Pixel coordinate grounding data

------------------------------------

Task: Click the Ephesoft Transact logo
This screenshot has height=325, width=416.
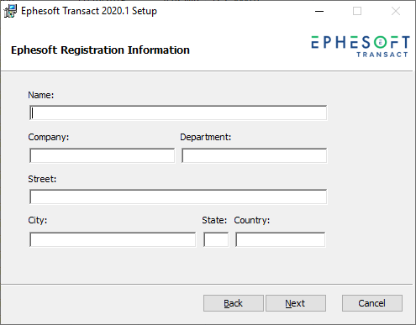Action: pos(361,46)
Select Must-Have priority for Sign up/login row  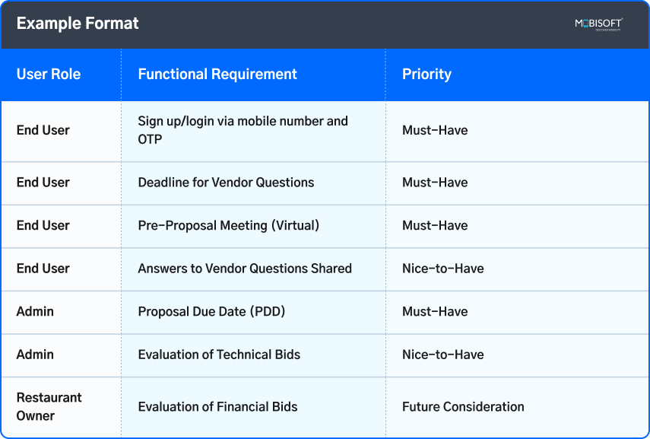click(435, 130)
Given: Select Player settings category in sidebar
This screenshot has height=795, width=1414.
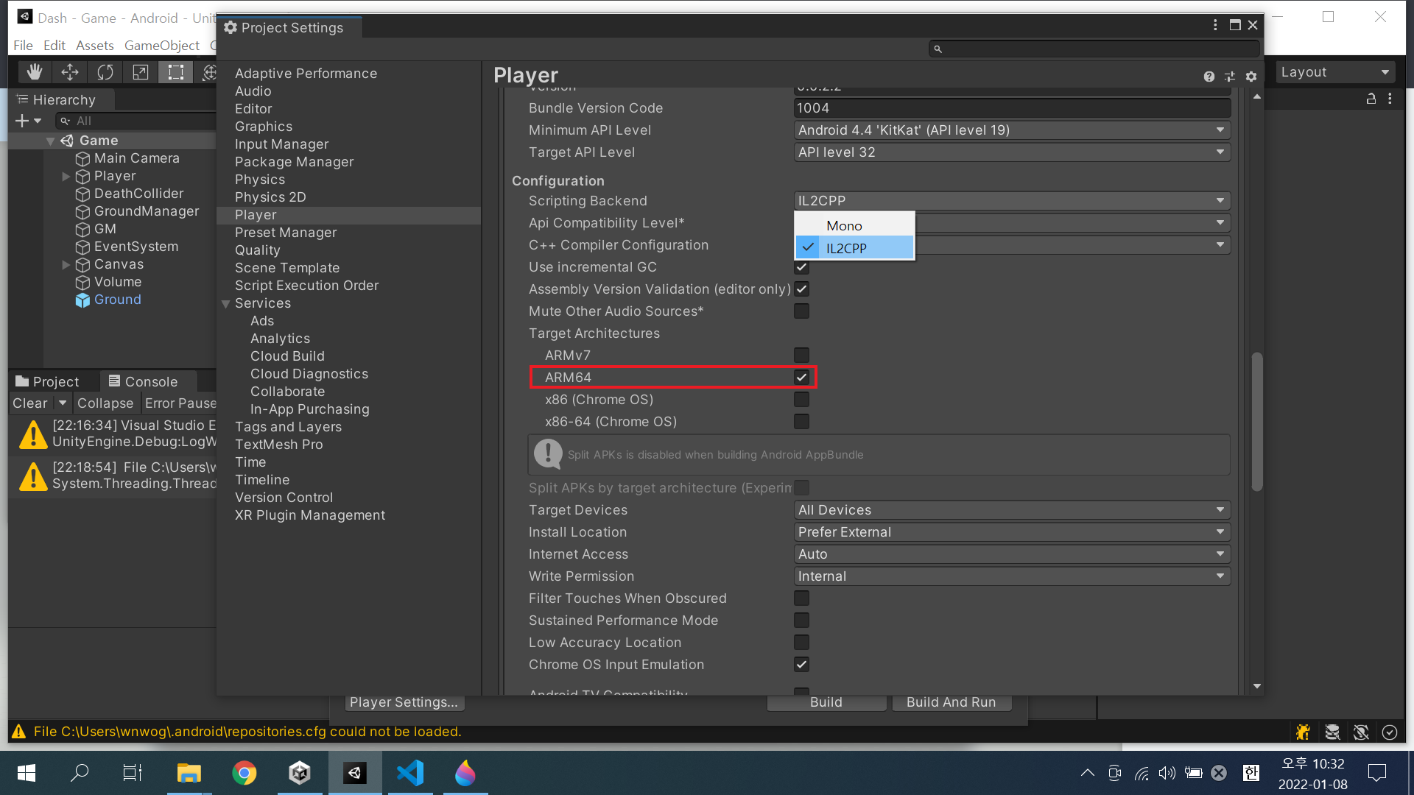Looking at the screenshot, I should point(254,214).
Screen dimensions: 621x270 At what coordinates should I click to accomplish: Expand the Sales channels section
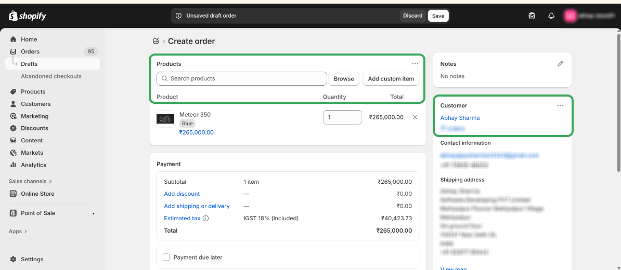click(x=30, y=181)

------------------------------------

Exercise description
A faithful copy is needed of the lines from the one containing "Screen dimensions: 621x270" through the last line of the data above, with pictures left out.

Result for this exercise
Screen dimensions: 621x270 At what coordinates should I click to accomplish: Expand the Sales channels section
click(x=30, y=181)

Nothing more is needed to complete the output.